3. Page 6, line 187-189: Do you include a testing set (a holdout dataset that has never been used in the training process)? From your results, I think the validation set in this paper is used to tune the hyperparameters of the model and monitor potential overfitting that occurs when training accuracy decreases but validation accuracy increases. An evaluation for a testing set is recommended to assess the performance of the trained model.
4. Page 6, line 197-198: Please include the description of class-weight and batch normalization in the appendix or model description and how they help the imbalance-data issue.
5. Page 7-8, line 246-249: It is worth checking the maps of features for the TP, FP, and FN for April and May verse the TP, FP, and FN for other months to see their differences in the weather and hydrological features.
6. Page 4-9, Section 2 and 3: The subsections of “Kernel size and CNN performance” and “Reducing the number of input features” could be moved to Section 2, as these two subsections are more related to the model architecture and design. Additionally, the author shows the validation results of reducing the number of input features before introducing the methods of reducing the number of features. The two sections together make it difficult for readers to follow. I suggest reorganizing these two sections and the subsections.

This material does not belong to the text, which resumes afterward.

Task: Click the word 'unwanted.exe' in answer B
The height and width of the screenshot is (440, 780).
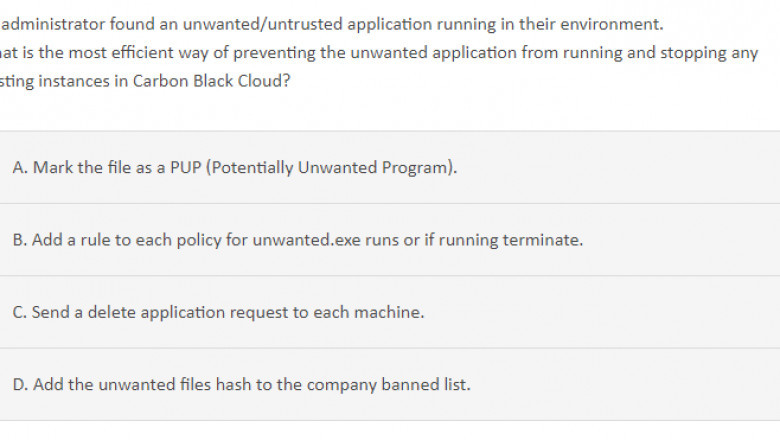Action: (x=306, y=240)
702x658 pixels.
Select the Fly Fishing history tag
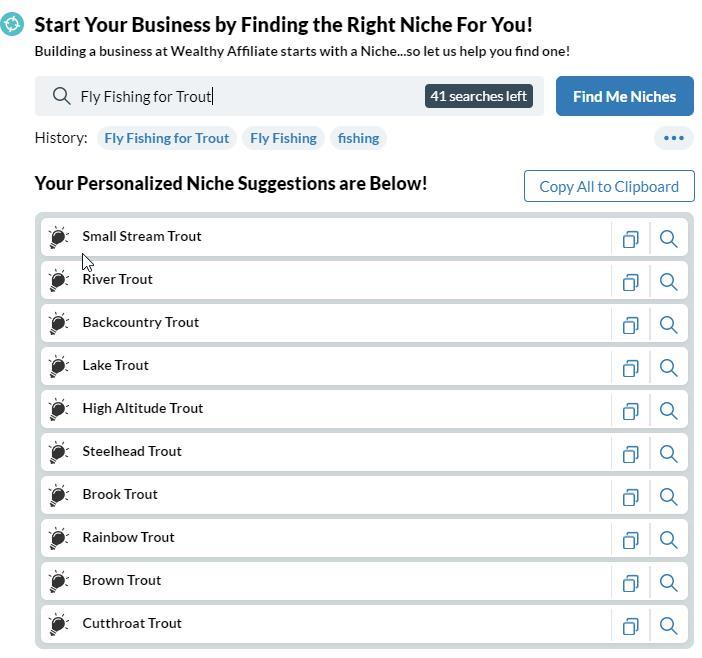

7. Page 8, Figure 4: The unit/axis label of top figure?
8. Page 10, line 322: Please specify what VAE stands for.
9. Page 11, Section 4: The feature patterns of the clusters for the TP, FN, and FP are very similar with slight differences in certain features. Generally, I don’t see the point of conducting cluster analysis because (1) there is no significant difference between clusters, (2) the author did not explain the physical meanings of each cluster (if based on the slight differences), and (3) the author focused on the differences between TP and FN when explaining the missing haze events, which can be done by simply comparing averaged feature maps of TP and FN without cluster analysis.
10. Page 11, line 349-354: It seems like the feature patterns of the four clusters for the TP in Beijing cases are very similar (also the clusters for FN and FP). Why did you choose four clusters? Could you justify the purpose of using cluster analysis, given that there is no significant difference between the clusters?
11. Page 12, line 380: If the results of Shanghai are similar to Beijing and there is no regional characteristic for Shanghai, I suggest removing the results of Shanghai from the paper. Or you could add more discussions and highlight the common or different characteristics shown in the two regions.
12. Page 12, Figure 7: (1) Please include the color bar. The title of the features and cluster labels are hard to see; please enlarge them. It will also be helpful to add a contour map or add a point/shape to label Beijing on the map. (2) As mentioned before, there is no significant difference between clusters, and it is hard to read the key messages from 117 plots, especially that they are all super small. I wonder whether it is necessary to demonstrate the results of all the clusters in the main text? Is it possible to only show the results of the major cluster (the cluster with the largest number) and move the results of all clusters to the supplement? A similar issue also is shown in Figures 8 and 9.
13. Page 12, line 386: For the results of unnormalized format, I wonder whether there is a trend shown in the features and the haze events have seasonality or not. If so, how would the trend/seasonality affect the clustered features?
14. Page 11, line 349-354 and Page 13, line 398-399: Do the four clusters represent different regimes/scenarios of haze events based on their differences shown in DTCV, SW1, and SW2?
15. Page 13, line 400 and line 402: It should be Figure S7 and Figure S8?